Full working example at locize-next-intl-example. For context on choosing between next-intl and next-i18next, see next-intl vs next-i18next.

Frequently asked questions

What is next-intl?

next-intl is an internationalization library built specifically for Next.js, supporting both the App Router (the modern routing paradigm) and the Pages Router. It uses ICU MessageFormat for translation strings, provides built-in locale-based routing middleware, supports React Server Components natively, and has a small runtime footprint (~2 KB). It is widely adopted as the App Router-native alternative to next-i18next and is actively maintained at v4.x as of 2026.

Does Locize support next-intl?

Yes. next-intl uses ICU MessageFormat (which Locize supports natively at the platform level), and the integration is straightforward: in your `i18n/request.ts` file, the `getRequestConfig` function loads messages from Locize via the locizer client and returns them to next-intl as `messages`. The example repo locize-next-intl-example demonstrates the complete setup including App Router routing, locale switching, and optional in-context editing via i18next-subliminal.

How do I integrate next-intl with Locize?

Three steps: (1) install locizer and configure it with your Locize project id and cdnType; (2) write a small `loadMessages(locale)` helper that calls locizer to fetch every namespace and assembles the result into a single message tree; (3) call that helper from `getRequestConfig` inside `i18n/request.ts` and return the result as the `messages` field. Translations now load from the Locize CDN at request time, with full server-component support. The full pattern lives in the locize-next-intl-example repo.

How does next-intl compare to next-i18next for use with Locize?

next-i18next wraps i18next for Next.js and has the deepest Locize integration via i18next-locize-backend: saveMissing, in-context editing via subliminal markers, and direct CDN delivery are all first-class. next-intl is App Router-first (Server Components, getRequestConfig pattern), has a smaller runtime, and uses ICU MessageFormat directly. For new Next.js App Router projects, next-intl is increasingly the default choice; for projects that want maximum Locize integration depth, next-i18next still has the edge. Both work well with Locize.

Does next-intl work with Next.js 16 and React Server Components?

Yes. next-intl is App Router-native and built around React Server Components. It supports Next.js 16, the App Router's request-scoped configuration via getRequestConfig, server-side translation rendering, and client-side hydration.

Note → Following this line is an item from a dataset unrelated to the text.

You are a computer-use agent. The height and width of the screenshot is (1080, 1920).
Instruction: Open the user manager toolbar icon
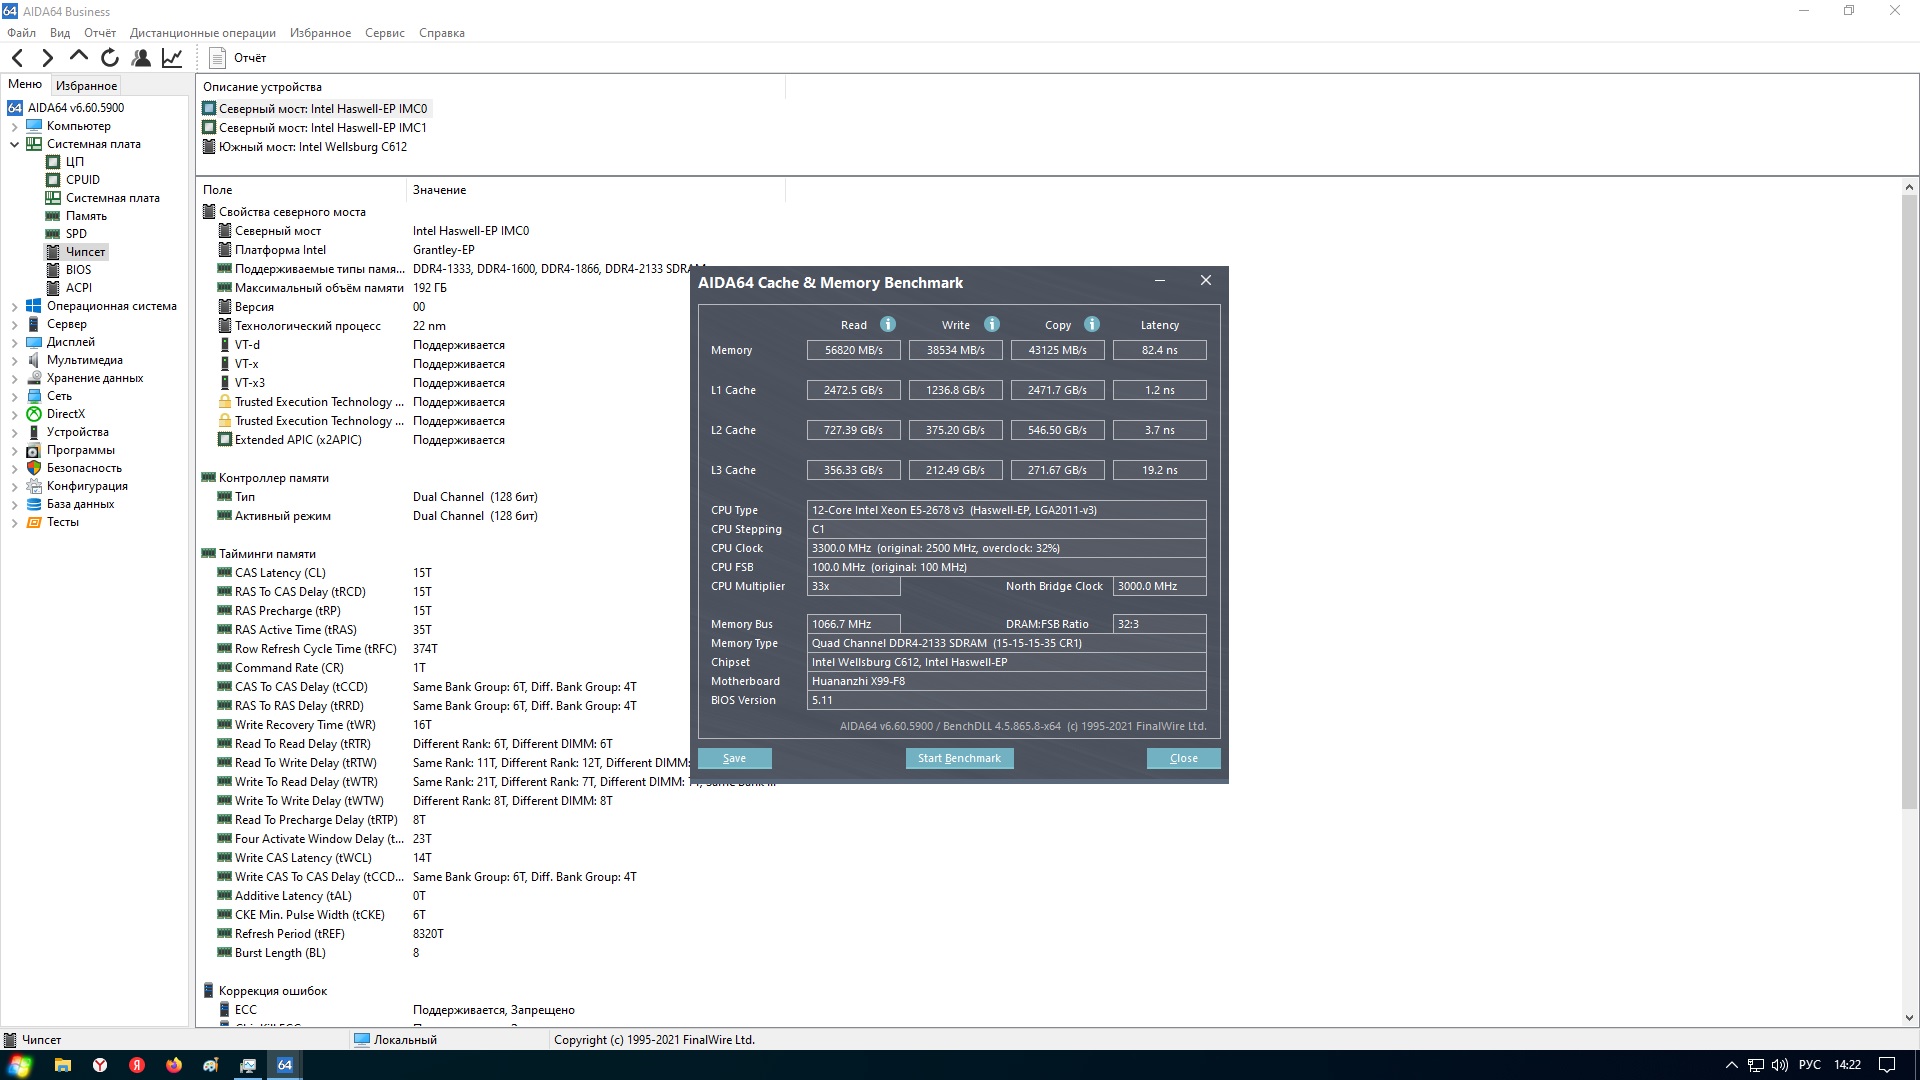point(141,58)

The locize-next-intl-example repo uses Next.js 16 with next-intl v4.11+.

Can I use in-context editing with next-intl?

Yes. The locize-next-intl-example repo demonstrates the pattern: in development, wrap loaded message values with i18next-subliminal, which embeds invisible Unicode markers into every rendered translation. The Locize in-context editor (activated via ?incontext=true on the URL) reads those markers to map clicks on the live page back to translation keys, the same in-context editing experience i18next users get, applied to next-intl.